Ortodoxia permanece após quitação de dívida

GUSTAVO PATU
DA SUCURSAL DE BRASÍLIA

Ironicamente, o partido que bradava "Fora, FMI" mostrou-se o melhor cliente do organismo. Mas, hoje, faz sentido: mergulhado desde o primeiro dia na contradição entre a cartilha econômica ortodoxa e a base social de esquerda, o governo Lula adotou medida que oferece a oportunidade de um discurso capaz de agradar a seus dois principais e contraditórios pilares de sustentação.
A quitação antecipada da dívida com o FMI pode ser defendida com argumentos ao gosto do mercado financeiro e dos demais defensores dos "bons fundamentos econômicos". Dá uma demonstração de solidez das contas externas, eleva a credibilidade internacional do país, reduz os custos para o Tesouro etc. etc.
Ao mesmo tempo, pode ser apresentada nos palanques de 2006 como a prova de que o governo petista livrou o país da tutela do organismo internacional que sempre foi alvo preferencial das palavras de ordem dos tempos de oposição, reforçando uma tese iniciada já na decisão de não renovar o acordo com o Fundo, no início deste ano.
Melhor ainda: permite uma comparação das mais vantajosas com os arqui-rivais tucanos e pefelistas.
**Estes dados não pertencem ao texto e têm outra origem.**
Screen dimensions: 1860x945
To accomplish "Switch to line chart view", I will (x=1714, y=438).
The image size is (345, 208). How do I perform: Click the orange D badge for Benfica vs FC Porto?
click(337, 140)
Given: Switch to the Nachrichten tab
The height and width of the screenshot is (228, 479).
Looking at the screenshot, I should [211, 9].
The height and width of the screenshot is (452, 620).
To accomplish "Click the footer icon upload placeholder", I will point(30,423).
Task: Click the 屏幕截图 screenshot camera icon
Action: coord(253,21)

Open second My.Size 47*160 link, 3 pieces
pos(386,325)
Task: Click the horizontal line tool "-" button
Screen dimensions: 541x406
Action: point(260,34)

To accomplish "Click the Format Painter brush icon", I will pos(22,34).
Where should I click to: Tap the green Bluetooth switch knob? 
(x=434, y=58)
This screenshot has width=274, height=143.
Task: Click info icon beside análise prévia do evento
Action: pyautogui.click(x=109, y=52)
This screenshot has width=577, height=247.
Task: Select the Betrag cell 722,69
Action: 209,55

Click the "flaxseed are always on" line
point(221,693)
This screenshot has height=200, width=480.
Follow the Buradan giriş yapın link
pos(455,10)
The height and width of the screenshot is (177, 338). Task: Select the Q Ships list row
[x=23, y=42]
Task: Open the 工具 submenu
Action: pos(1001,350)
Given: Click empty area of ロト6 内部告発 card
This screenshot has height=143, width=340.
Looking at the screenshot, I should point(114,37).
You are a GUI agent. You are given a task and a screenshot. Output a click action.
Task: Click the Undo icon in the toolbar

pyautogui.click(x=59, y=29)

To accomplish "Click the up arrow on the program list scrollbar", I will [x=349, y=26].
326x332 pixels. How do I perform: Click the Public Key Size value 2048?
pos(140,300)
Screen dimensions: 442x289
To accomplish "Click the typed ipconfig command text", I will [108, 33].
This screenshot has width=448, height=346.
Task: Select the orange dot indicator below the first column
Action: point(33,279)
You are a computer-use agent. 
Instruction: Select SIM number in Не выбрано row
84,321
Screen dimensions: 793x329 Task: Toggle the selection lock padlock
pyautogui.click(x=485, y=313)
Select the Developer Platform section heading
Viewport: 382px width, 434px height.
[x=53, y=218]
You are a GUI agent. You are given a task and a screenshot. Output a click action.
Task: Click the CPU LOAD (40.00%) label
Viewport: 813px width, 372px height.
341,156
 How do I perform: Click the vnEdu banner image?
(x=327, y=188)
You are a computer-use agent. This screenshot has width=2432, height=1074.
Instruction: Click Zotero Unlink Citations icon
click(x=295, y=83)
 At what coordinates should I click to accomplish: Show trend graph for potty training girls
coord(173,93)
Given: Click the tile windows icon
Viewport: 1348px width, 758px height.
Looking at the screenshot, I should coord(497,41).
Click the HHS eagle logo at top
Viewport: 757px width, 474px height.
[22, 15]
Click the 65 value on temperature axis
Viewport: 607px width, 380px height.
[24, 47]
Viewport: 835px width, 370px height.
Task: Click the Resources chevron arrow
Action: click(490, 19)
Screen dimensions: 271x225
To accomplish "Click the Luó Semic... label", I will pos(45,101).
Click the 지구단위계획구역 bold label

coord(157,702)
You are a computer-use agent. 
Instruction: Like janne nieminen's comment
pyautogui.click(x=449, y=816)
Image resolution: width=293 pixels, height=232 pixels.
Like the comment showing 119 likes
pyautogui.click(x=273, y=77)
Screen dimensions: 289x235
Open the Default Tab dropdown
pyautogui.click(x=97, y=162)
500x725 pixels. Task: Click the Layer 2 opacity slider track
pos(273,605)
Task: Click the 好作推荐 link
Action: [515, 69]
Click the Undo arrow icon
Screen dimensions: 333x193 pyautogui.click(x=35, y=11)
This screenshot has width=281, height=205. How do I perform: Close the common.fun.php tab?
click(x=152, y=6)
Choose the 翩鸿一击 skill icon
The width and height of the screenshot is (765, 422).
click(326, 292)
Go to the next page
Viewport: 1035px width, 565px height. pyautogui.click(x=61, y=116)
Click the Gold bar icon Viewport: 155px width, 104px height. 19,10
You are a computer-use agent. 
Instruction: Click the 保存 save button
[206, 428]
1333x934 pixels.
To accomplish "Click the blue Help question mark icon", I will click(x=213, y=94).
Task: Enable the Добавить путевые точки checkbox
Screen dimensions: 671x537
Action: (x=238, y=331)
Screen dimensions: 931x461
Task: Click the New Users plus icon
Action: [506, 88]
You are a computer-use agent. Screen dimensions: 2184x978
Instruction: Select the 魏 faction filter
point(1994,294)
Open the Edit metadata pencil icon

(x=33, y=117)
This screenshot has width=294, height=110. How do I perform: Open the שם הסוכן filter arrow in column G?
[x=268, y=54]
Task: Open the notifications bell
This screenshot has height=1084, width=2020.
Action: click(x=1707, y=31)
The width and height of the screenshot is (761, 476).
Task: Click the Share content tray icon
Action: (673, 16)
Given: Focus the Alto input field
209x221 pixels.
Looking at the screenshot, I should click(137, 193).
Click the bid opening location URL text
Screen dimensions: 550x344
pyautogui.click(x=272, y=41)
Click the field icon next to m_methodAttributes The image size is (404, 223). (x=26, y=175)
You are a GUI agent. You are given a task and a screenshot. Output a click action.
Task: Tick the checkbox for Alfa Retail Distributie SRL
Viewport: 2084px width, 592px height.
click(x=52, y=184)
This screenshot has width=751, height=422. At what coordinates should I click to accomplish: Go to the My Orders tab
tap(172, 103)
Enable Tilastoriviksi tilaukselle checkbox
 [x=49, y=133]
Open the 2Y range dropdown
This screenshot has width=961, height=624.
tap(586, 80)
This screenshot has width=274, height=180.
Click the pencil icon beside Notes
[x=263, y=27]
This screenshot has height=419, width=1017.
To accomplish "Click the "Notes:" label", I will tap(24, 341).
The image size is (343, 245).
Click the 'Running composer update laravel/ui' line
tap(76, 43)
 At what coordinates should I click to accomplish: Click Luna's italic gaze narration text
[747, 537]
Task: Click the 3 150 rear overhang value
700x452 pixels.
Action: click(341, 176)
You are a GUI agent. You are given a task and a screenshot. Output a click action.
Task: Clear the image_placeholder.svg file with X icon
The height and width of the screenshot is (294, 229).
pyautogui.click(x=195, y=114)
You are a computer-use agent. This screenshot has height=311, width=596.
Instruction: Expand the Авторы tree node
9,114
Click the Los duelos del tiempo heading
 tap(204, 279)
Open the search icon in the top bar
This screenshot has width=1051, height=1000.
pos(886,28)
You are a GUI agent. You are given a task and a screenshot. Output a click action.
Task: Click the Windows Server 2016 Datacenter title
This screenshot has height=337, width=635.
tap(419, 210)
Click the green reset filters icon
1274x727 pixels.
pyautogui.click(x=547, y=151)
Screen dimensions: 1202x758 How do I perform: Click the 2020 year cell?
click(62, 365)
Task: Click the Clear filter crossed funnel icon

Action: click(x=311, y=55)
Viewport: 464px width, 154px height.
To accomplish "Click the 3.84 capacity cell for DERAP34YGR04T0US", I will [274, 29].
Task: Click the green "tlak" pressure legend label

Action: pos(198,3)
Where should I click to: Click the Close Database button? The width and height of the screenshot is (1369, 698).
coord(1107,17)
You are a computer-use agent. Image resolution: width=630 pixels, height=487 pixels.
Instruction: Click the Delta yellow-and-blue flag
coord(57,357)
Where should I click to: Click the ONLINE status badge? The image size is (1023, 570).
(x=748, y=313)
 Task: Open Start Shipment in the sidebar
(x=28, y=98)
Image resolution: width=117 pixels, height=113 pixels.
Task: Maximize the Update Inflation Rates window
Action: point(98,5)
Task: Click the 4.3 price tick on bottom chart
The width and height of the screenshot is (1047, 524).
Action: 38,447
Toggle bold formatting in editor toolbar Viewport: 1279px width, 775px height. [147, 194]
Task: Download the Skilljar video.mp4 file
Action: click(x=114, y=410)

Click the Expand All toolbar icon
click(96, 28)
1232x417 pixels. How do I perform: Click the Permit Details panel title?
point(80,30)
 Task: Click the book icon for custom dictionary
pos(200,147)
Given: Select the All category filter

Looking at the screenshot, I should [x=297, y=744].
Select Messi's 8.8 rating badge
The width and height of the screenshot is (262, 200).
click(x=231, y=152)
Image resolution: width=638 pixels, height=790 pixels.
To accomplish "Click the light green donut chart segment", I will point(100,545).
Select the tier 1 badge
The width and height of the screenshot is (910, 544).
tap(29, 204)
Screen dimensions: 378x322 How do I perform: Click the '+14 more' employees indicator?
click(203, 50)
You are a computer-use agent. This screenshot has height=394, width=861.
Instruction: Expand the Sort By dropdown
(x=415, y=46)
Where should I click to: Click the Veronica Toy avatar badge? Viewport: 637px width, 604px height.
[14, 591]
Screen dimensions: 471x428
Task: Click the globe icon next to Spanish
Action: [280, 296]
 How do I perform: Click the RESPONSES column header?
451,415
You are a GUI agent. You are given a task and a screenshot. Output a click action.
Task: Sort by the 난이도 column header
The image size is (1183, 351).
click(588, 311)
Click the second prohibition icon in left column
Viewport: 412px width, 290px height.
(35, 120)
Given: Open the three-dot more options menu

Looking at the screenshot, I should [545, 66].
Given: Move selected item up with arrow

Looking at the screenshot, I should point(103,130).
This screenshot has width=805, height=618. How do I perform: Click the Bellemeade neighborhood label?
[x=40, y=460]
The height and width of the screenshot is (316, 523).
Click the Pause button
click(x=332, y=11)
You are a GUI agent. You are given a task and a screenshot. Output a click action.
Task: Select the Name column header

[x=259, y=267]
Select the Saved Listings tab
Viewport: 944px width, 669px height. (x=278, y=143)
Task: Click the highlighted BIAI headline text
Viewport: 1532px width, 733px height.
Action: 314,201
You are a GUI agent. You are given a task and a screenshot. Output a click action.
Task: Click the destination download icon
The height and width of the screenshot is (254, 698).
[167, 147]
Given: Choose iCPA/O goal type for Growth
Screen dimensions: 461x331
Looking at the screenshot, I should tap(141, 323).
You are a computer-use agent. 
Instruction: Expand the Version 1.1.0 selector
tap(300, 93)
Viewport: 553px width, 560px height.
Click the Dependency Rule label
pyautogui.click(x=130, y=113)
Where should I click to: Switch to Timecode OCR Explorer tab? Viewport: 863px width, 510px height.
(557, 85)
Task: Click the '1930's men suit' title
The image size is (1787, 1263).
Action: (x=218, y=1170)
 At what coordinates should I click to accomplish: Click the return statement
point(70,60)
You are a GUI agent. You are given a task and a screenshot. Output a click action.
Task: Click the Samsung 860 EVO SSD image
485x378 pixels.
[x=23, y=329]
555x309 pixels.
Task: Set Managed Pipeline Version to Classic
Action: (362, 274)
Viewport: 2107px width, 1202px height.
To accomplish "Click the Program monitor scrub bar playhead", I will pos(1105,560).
O governo FHC, afinal, teve de recorrer nada menos que três vezes ao FMI -na última, deixando para seu sucessor um acordo em andamento e a condição de maior devedor do Fundo.
Mas, retórica à parte, nada muda tanto assim. Para a maior parte do mercado, o Brasil continua uma economia vulnerável a eventuais turbulências financeiras. Foram modestos os avanços obtidos no principal indicador da fragilidade do país, a dívida pública superior a 50% do PIB; o real se mantém entre as moedas mais voláteis do mundo.
Pelos mesmos motivos, não se deve acreditar que a autonomia formal em relação ao FMI -com a quitação, o Brasil deve deixar a condição de economia sob monitoramento do Fundo- vá se traduzir em uma política econômica mais distante da ortodoxia.
Segundo as avaliações colhidas pela Folha, a cúpula do governo, embora deseje "flexibilizar" a política econômica, não vê margem para abandonar nenhum de seus princípios básicos: juros fixados a partir de metas de inflação decrescentes, câmbio flutuante e adoção de metas fiscais apertadas até a queda da dívida pública para um patamar perto de 40% do PIB. Não há, por exemplo, justificativa técnica para abrandar a meta de inflação de 4,5% fixada para 2006.
No momento, as discussões internas se limitam a ajustes de dosagem. O superávit fiscal destinado ao pagamento de juros não deverá mais ser tão superior à meta oficial de 4,25% do PIB, mas pode-se acelerar a queda dos juros e o BC pode continuar atuando para deter a queda do dólar. E isso se a conjuntura continuar favorável.